6.2. Customer Support

For any business, customer support services increase operational costs without any significant increase in revenue. So, companies are increasingly replacing manual labor with AI-powered solutions.

AI-based customer support systems use an ensemble of NER models to categorize feedback and complaints based on product names. As a result, they respond promptly and efficiently to customer queries.

6.3. Information Mining in Niche Domains

For niche sectors such as bioinformatics, finance, and forensics, NER is crucial in extracting pertinent information from various data sources such as crime reports, social media posts, and financial statements**.**

Using NER models, analysts can analyze profitability, perform risk assessments, and monitor trends with higher accuracy and lower turnaround time.

6.4. Search Engines

Companies in this business (Google, Microsoft, Mozilla, etc.) use recommendation engines based on NER to analyze user data, which includes search histories, web preferences, and engagement time. These companies find patterns from critical entities in this data to create personalized recommendations. For example, figuring out the location from recent query history allows them to show advertisements for the location in the queries.

7. Advantages and Disadvantages

NER offers several advantages, but it also poses several challenges:

Advantages

Disadvantages

NER helps companies reduce manual mistakes and biases

It isn’t easy to analyze lexical ambiguities, semantics, and language set intricacies that come with NER.

NER promotes cost-saving and boosts employee productivity by increasing their bandwidth to perform more critical tasks.

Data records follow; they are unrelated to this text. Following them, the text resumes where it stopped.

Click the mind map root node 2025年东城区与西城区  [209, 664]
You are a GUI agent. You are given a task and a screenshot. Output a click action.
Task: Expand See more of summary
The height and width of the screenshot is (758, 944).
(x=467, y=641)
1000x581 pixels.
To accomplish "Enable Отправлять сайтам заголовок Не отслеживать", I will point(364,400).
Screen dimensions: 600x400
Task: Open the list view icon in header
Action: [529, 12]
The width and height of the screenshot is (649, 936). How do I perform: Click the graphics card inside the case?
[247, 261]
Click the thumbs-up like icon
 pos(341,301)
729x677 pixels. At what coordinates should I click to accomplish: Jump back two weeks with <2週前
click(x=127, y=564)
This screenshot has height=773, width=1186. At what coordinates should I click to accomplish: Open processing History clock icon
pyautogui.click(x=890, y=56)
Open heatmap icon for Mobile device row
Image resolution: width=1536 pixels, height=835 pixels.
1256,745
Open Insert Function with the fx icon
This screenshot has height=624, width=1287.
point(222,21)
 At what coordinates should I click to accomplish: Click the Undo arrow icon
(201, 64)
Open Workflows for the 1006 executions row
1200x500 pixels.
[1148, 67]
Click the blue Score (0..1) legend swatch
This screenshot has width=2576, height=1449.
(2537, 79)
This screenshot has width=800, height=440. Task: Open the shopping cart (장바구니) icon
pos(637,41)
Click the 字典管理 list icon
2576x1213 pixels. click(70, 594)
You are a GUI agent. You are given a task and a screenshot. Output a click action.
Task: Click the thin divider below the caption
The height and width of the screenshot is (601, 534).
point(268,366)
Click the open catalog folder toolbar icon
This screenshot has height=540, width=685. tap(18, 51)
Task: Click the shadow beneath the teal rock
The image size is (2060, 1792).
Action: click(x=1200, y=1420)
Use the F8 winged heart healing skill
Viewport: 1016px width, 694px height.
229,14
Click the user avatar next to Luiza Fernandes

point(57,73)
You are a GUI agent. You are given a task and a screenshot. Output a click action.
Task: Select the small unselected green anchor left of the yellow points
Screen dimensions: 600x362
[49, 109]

Multilingual NER system requires additional processing for out-of-vocabulary words, spelling variations, and polysemous words.

NER can mine customer purchasing patterns, and this enables the marketing team to push targeted and customized offers to each customer

Significant losses exist in a pipelined speech recognition system solution coupled with NER.

NER system requires a massive volume of well-curated training data samples, and this incurs huge cost

8. Conclusion

In this article, we explain the name entity recognition (NER). NER is a sequence labeling problem in which we tag all entities (persons, locations, companies, time, etc.) of interest in a given input text sequence. After completing NER, we can use tags in further processing and decision-making, such as analyzing emerging trends in product usage.